I cannot join you in your celebration. I feel no elation. There is no smile on my face. I am not jumping with joy. There are no tears of triumph in my eyes. For such emotions and behavior to come from me, I would have to deny all that I know about the requirements of human flourishing and survival - all that I know about the history of the United States of America, all that I know about American race relations, and all that I know about Barack Obama as a politician. I would have to deny the nature of the "change" that Obama asserts has come to America. Most importantly, I would have to abnegate my certain understanding that you have chosen to sprint down the road to serfdom that we have been on for over a century. I would have to pretend that individual liberty has no value for the success of a human life. I would have to evade your rejection of the slender reed of capitalism on which your success and mine depend. I would have to think it somehow rational that 94 percent of the 12 million blacks in this country voted for a man because he looks like them (that blacks are permitted to play the race card), and that they were joined by self-declared "progressive" whites who voted for him because he doesn't look like them.
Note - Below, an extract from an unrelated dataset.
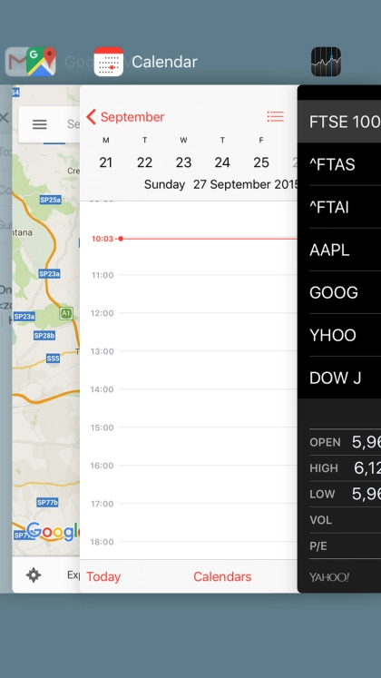Open the Google Maps app icon
Screen dimensions: 381x678
(42, 62)
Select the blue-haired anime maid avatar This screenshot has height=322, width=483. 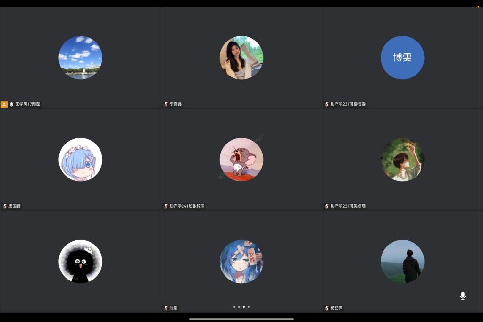(80, 160)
I would have to be wipe my mind clean of all that I know about the kind of people who have advised and taught Barack Obama and will fill posts in his administration - political intellectuals like my former colleagues at the Harvard University's Kennedy School of Government.
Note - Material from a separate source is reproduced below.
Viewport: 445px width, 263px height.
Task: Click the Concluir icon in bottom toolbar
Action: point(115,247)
I would have to believe that "fairness" is equivalent of justice. I would have to believe that man who asks me to "go forward in a new spirit of service, in a new service of sacrifice" is speaking in my interest. I would have to accept the premise of a man that economic prosperity comes from the "bottom up," and who arrogantly believes that he can will it into existence by the use of government force. I would have to admire a man who thinks the standard of living of the masses can be improved by destroying the most productive and the generators of wealth.
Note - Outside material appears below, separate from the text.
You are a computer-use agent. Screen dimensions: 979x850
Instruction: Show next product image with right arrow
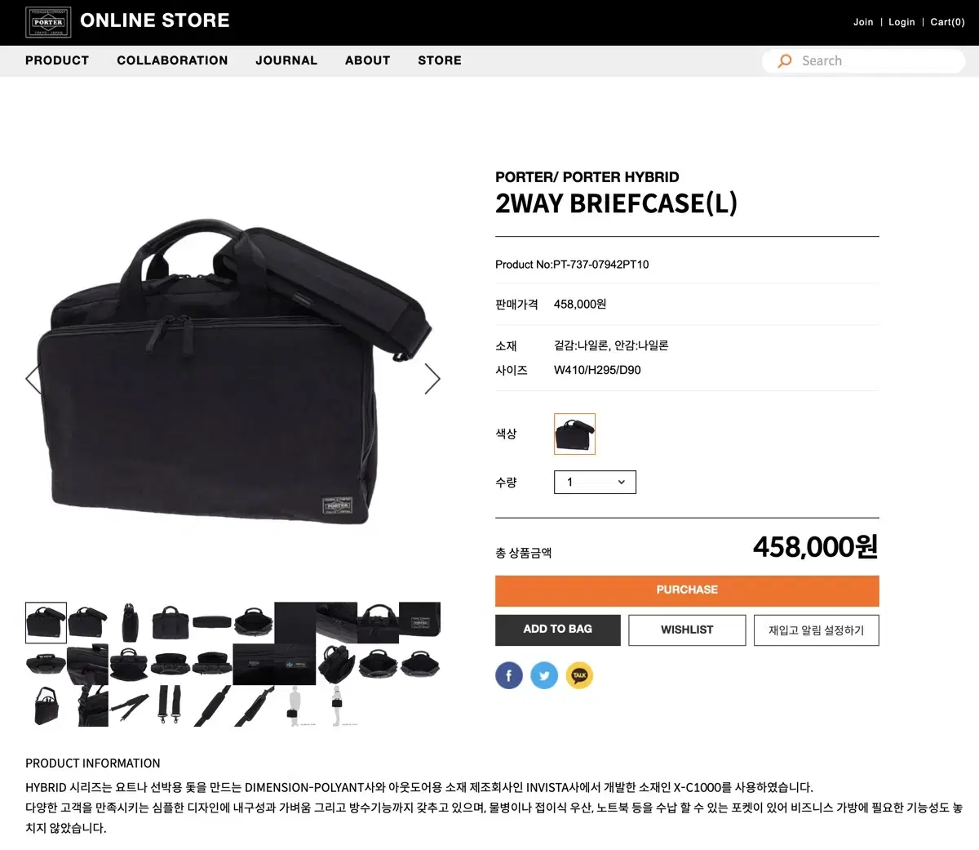tap(432, 378)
Finally, Americans, I would have to erase from my consciousness the scene of 125,000 screaming, crying, cheering people in Grant Park, Chicago irrationally chanting "Yes We Can!" Finally, I would have to wipe all memory of all the times I have heard politicians, pundits, journalists, editorialists, bloggers and intellectuals declare that capitalism is dead - and no one, including especially Alan Greenspan, objected to their assumption that the particular version of the anti-capitalistic mentality that they want to replace with their own version of anti-capitalism is anything remotely equivalent to capitalism.
So you have made history, Americans. You and your children have elected a black man to the office of the president of the United States, the wounded giant of the world. The battle between John Wayne and Jane Fonda is over - and that Fonda won. Eugene McCarthy and George McGovern must be very happy men. Jimmie Carter, too. And the Kennedys have at last gotten their Kennedy look-a-like. The self-righteous welfare statists in the suburbs can feel warm moments of satisfaction for having elected a black person. So, toast yourselves: 60s countercultural radicals, 80s yuppies and 90s bourgeois bohemians. Toast yourselves, Black America. Shout your glee Harvard, Princeton, Yale, Duke, Stanford, and Berkeley. You have elected not an individual who is qualified to be president, but a black man who, like the pragmatist Franklin Roosevelt, promises to - Do Something! You now have someone who has picked up the baton of Lyndon Johnson's Great Society. But you have also foolishly traded your freedom and mine - what little there is left - for the chance to feel good. There is nothing in me that can share your happy obliviousness.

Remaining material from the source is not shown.